Time to proscribe the NSW Right
The latest news showing that former NSW Treasurer Michael Costa is up to his neck in the Obeid scandal comes as no surprise. Australian politics has produced few characters more unattractive than Costa, and it is unsurprising that he should have enriched himself mightily on the proceeds (to the tune of $3.5 million according to the SMH, he says “only” $500 000).
At this point, it’s evident that this isn’t a problem of individual malfeasance but one of structural corruption. The core of the corruption is the NSW Right faction aka “Sussex Street”. . While corruption has been an ever-present problem on both sides of NSW politics, the wholesale corruption of the NSW right can be traced back to the election of Graham Richardson as General Secretary in the 1970s. From the bashing of Peter Baldwin to the rise of Obeid, Richardson oversaw the conversion of the rightwing machine into a wholly corrupt organization. At this point, there is no-one in the faction who doesn’t owe their position, directly or otherwise, to Richardson or the crooks he promoted and protected.
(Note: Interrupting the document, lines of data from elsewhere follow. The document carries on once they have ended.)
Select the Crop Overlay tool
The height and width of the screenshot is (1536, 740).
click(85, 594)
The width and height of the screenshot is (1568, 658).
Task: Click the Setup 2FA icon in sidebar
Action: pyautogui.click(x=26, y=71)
If Labor is to have any chance of avoiding catastrophe in NSW at the next federal election, the National Executive needs to intervened now to shut down the NSW Right once and for all. The faction should be proscribed so that no ALP member is allowed to belong to it. The current officers of the NSW Branch should be sacked, and direct national control maintained until the party can be cleaned up. In this respect, Faulkner’s “one strike” policy should be applied with immediate effect, and including past offences.
It may well be that the only way to get rid of the NSW Right is to ban factions altogether. While the factional system has both advantages and disadvantages, none of the advantages are remotely comparable to the cancerous damage wrought by Sussex Street.
fn1. Ludicrously, they now propose to fix their problems by changing address, perhaps to somewhere in the much-touted Western Suburbs
fn2. Back in the 60s and 70s, Premier Robin Askin and Lord Mayor Leo Port were notoriously corrupt and Howard’s right-hand man Arthur Sinodinos is caught up in the same mess as Costa.